PROBLEM STATEMENT » Copy out each record that follows exactly, and omit any picture you find.

::: PROVIDED RECORDS

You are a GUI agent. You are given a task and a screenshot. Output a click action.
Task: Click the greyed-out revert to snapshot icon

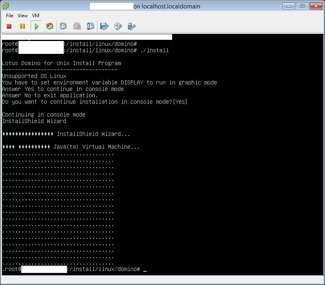pos(77,27)
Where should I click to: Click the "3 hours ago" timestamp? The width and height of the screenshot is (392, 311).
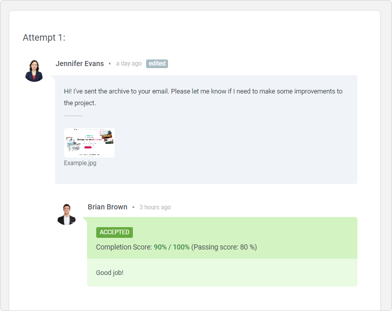point(155,207)
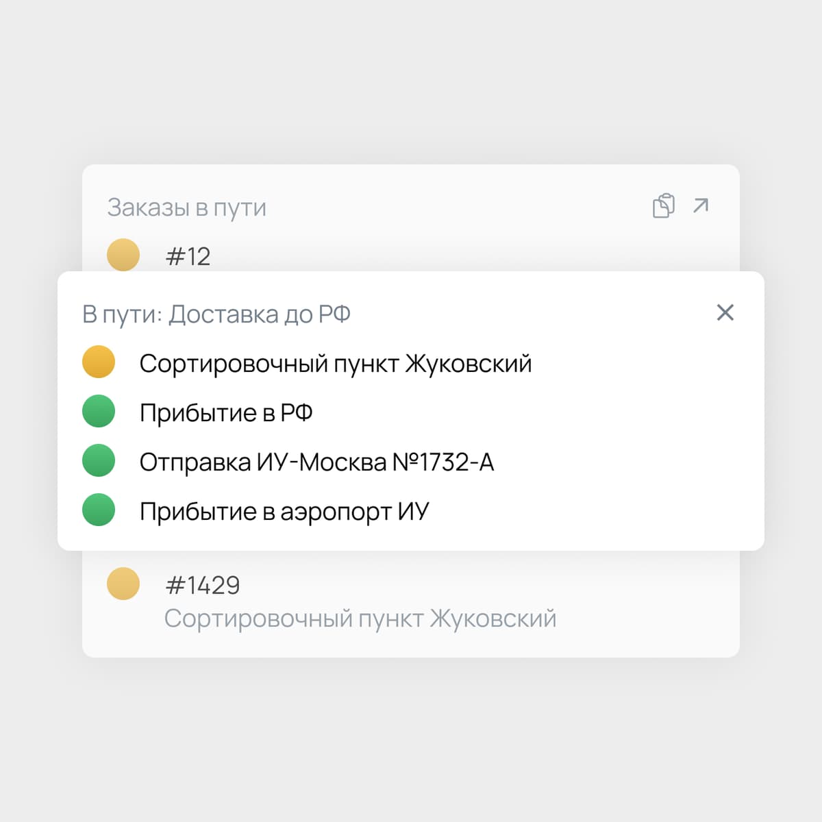The width and height of the screenshot is (822, 822).
Task: Open order #1429
Action: coord(203,585)
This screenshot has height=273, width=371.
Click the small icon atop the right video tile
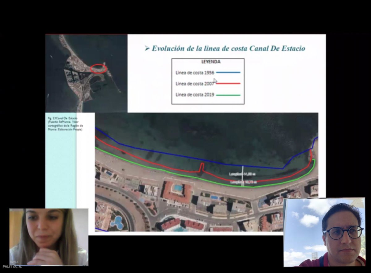click(x=362, y=200)
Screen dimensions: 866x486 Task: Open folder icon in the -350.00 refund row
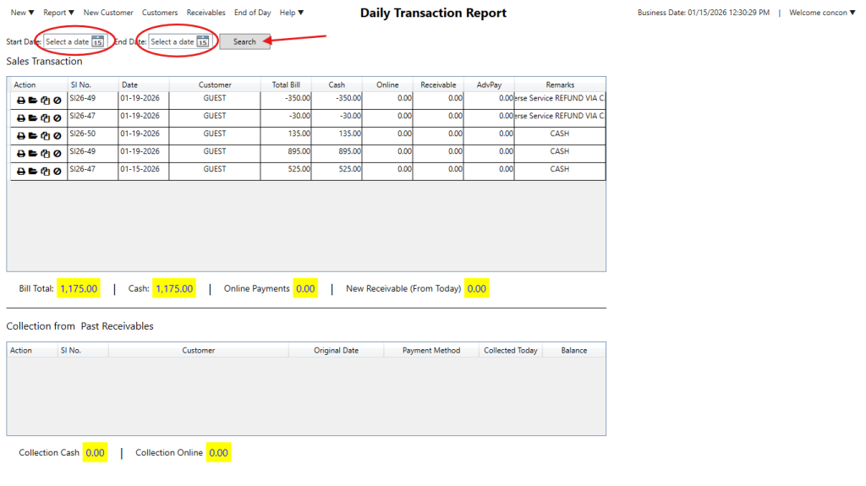33,100
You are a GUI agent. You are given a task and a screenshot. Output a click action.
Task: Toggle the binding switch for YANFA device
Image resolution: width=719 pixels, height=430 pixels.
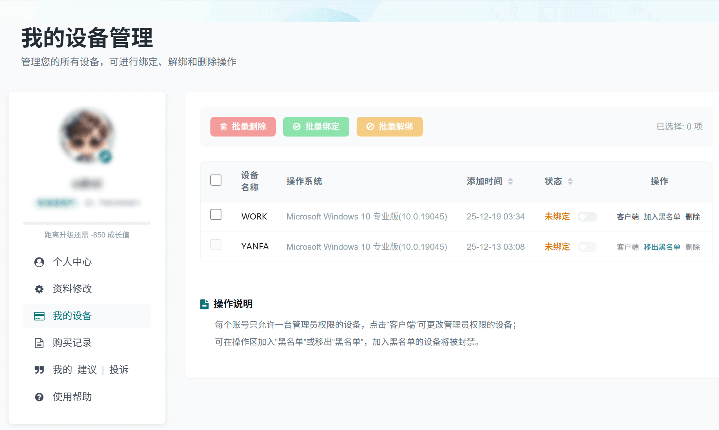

::::::

EXERCISE ANSWER »
You are a GUI agent. You are given a task and a screenshot. Output a click action.
Task: Click the greyed-out revert to snapshot icon

pos(77,27)
Where should I click to: Click the "3 hours ago" timestamp? The width and height of the screenshot is (392, 311).
point(155,207)
The width and height of the screenshot is (822, 822).
Task: Open order #1429
Action: coord(203,585)
This screenshot has height=273, width=371.
Click the small icon atop the right video tile
click(x=362, y=200)
Screen dimensions: 866x486 Task: Open folder icon in the -350.00 refund row
33,100
You are a GUI agent. You are given a task and a screenshot. Output a click action.
Task: Toggle the binding switch for YANFA device
Image resolution: width=719 pixels, height=430 pixels.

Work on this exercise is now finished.